§ Task data:
^^^^

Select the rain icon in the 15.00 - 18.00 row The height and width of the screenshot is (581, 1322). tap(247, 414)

^^^^

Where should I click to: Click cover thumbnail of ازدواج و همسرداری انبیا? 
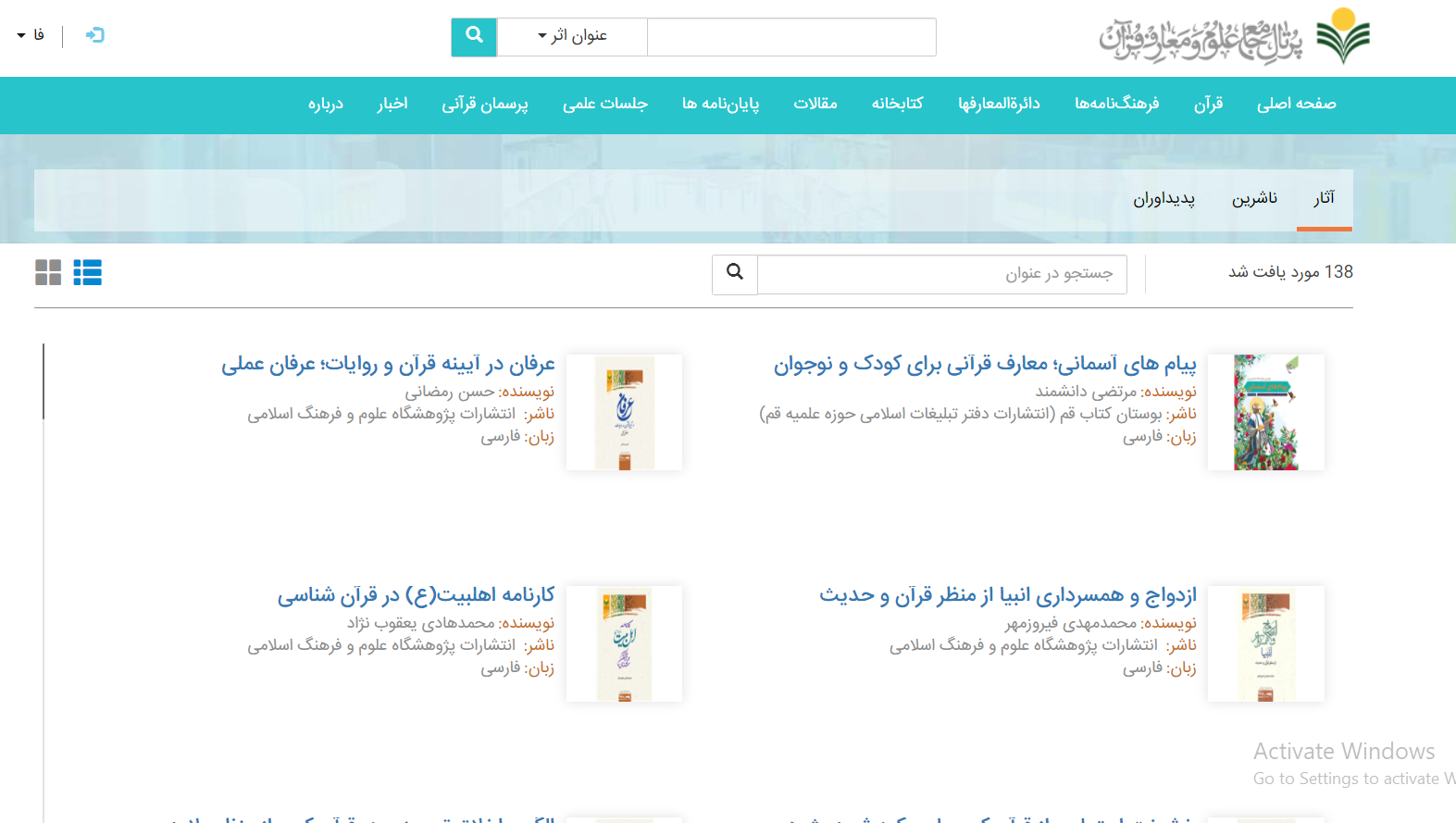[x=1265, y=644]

^^^^

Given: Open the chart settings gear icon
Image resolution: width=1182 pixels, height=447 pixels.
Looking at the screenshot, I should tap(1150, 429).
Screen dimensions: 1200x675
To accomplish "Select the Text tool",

^^^^

§ Aim of the task: Only lines with the word "Select" are wanted. Find and copy them from the records above.

§ Answer area:
Select the rain icon in the 15.00 - 18.00 row The height and width of the screenshot is (581, 1322). tap(247, 414)
To accomplish "Select the Text tool",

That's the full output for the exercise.